O Ministério Público de Braga acusou a Irmandade de Santa Cruz, a mais antiga de Braga, e o seu ex-provedor, Carlos Cruz Vilaça, de 74 anos, do crime de corrupção passiva no setor privado, por terem recebido indevidamente 297 mil euros, correspondentes a "donativos" ou joias de entrada de 12 idosos no lar da instituição.
Vilaça, que foi provedor entre 2006 e 2014, é acusado de, à revelia das normas constantes dos acordos celebrados com a Segurança Social, exigir verbas que oscilavam entre dez e 40 mil euros, para garantir a admissão de pessoas idosas nas instituição.
O magistrado realça que a Irmandade - uma instituição particular de solidariedade social e também de direito canónico centenária, supervisionada pela arquidiocese - "não tinha uma lista de espera devidamente estruturada que permitisse determinar quais os critérios de admissão de uns utentes em detrimento de outros".
Concluiu o MP que o então provedor exigia diretamente, ou através de uma técnica do lar - que foi ilibada no inquérito -, aos filhos das pessoas candidatas a internamento no lar, verbas que chegavam aos 40 mil euros, tendo um deles pago esta quantia para que o seu familiar fosse admitido.
Noutros casos, eram exigidos 25 ou 20 mil, mas quando os familiares diziam não ter essa quantia, chegavam a aceitar uma joia de dez mil euros.
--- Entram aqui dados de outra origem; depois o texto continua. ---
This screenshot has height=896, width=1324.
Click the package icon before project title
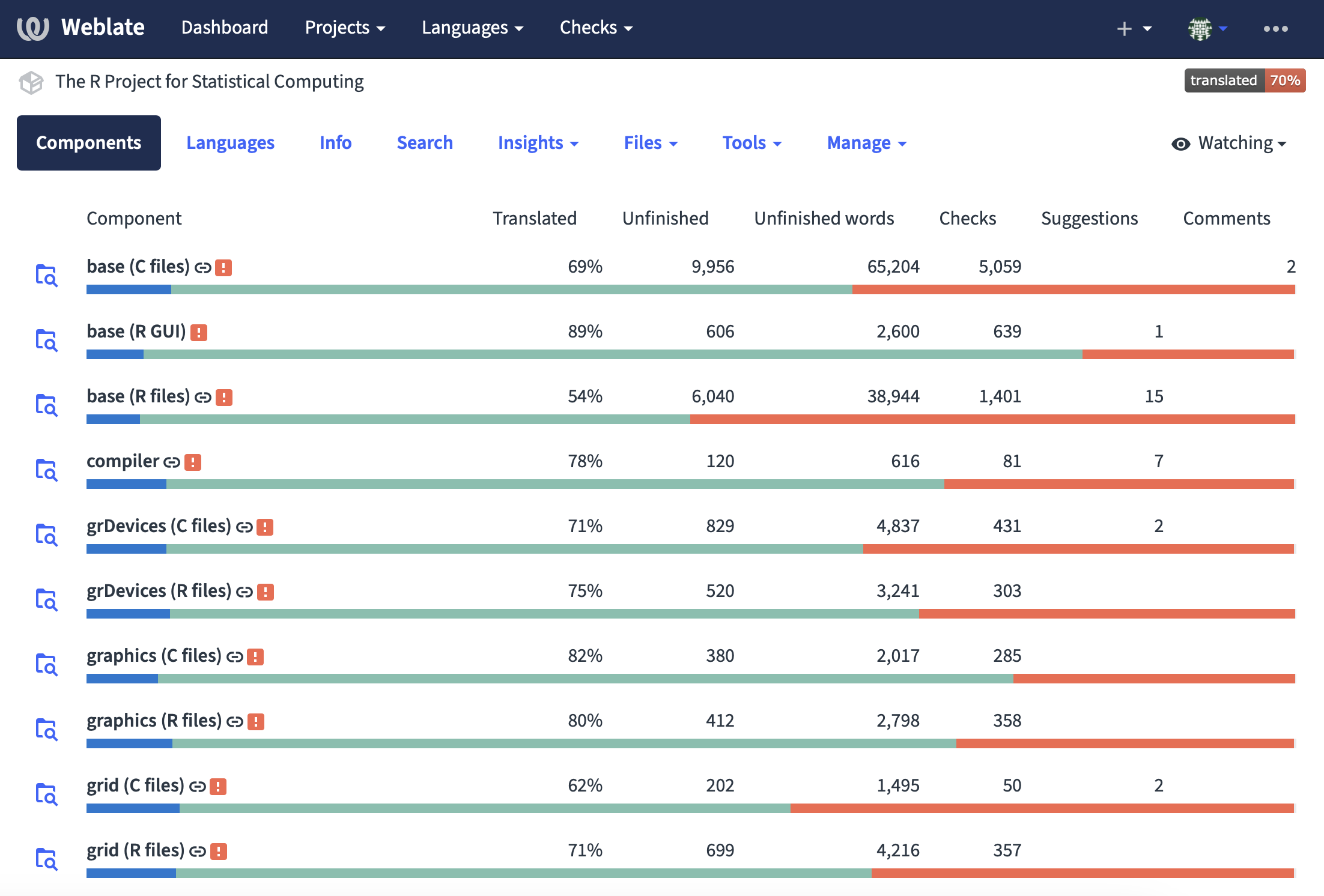click(31, 81)
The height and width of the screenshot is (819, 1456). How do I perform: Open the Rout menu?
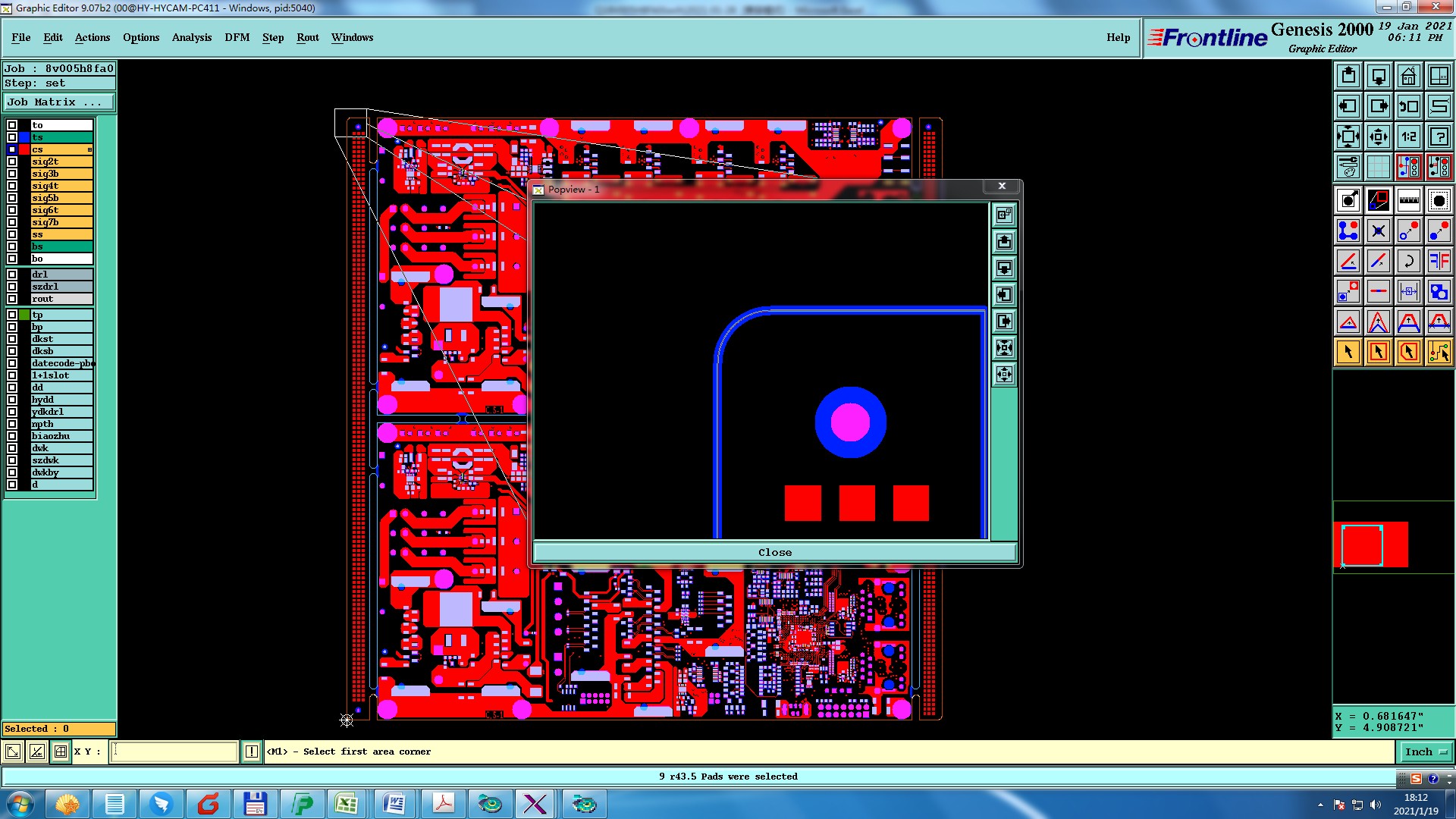click(x=307, y=37)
Alguns utentes começaram por pagar 15 mil euros, vindo depois a doar outro tanto.
Estado reclama "lucros"
A acusação diz que o arguido bem sabia que, "ao exigir aquelas quantias como condição de admissão dos utentes no lar, e ao embolsá-las em proveito da Irmandade, agia em desrespeito da comunidade última de cooperação e das finalidades de solidariedade e de bem público que a sustentam, nomeadamente o de privilegiar a admissão de grupos mais desfavorecidos social e economicamente, violando os acordos estabelecidos nesse sentido". Concluiu, ainda, que, "no leque dos requisitos necessários à admissão de um utente, não estavam contempladas doações ou promessas de doações".
O MP pede a perda da vantagem adquirida (os 297 mil euros) a favor do Estado, o que significa que, para além de ter de, eventualmente, de restituir os valores pagos aos utentes e aos familiares, perderá aquela soma para o erário público. Este montante será pago - pede o MP - e se houver condenação em julgamento, solidariamente, entre a Irmandade e o ex-provedor. A Irmandade tem acordos com a Segurança Social nas áreas de estrutura residencial para pessoas idosas, centro de dia, creche e educação pré-escolar.
O inquérito conta com 18 testemunhas, a maioria dos quais familiares dos utentes.
Ex-provedor tranquilo com contas
Em 2014, quando confrontado pelo JN sobre um pedido de auditoria às contas feito pelo novo provedor da Irmandade de Santa Cruz, Luís Rufo, Carlos Cruz Vilaça - que o JN não conseguiu contactar - disse estar de consciência tranquila. Negou, ainda, a acusação de má gestão na política de admissão de pessoal, por haver 60 pessoas a mais. No inquérito, e segundo fonte ligada ao processo, Vilaça negou ter agido em proveito pessoal quando pediu o pagamento de joias avultadas, aproveitamento que, de resto, não consta da acusação do Ministério Público.
Lar assolado por covid-19
Nos últimos seis anos, Luís Rufo, um advogado católico que foi escolhido expressamente pelo arcebispo de Braga para provedor e evitar a falência da Irmandade - que está prestes a comemorar 500 anos de existência - enfrentou uma nova crise, a da covid-19, que atacou o lar, em força, matando dois utentes e infetando vários outros.
Diocese ajuda em buraco financeiro
Em 2014, e segundo o atual provedor, a Irmandade enfrentava um enorme buraco nas contas, que obrigou à intervenção do arcebispo, D. Jorge Ortiga, e a um financiamento bancário de 300 mil euros, só possível com o seu aval pessoal.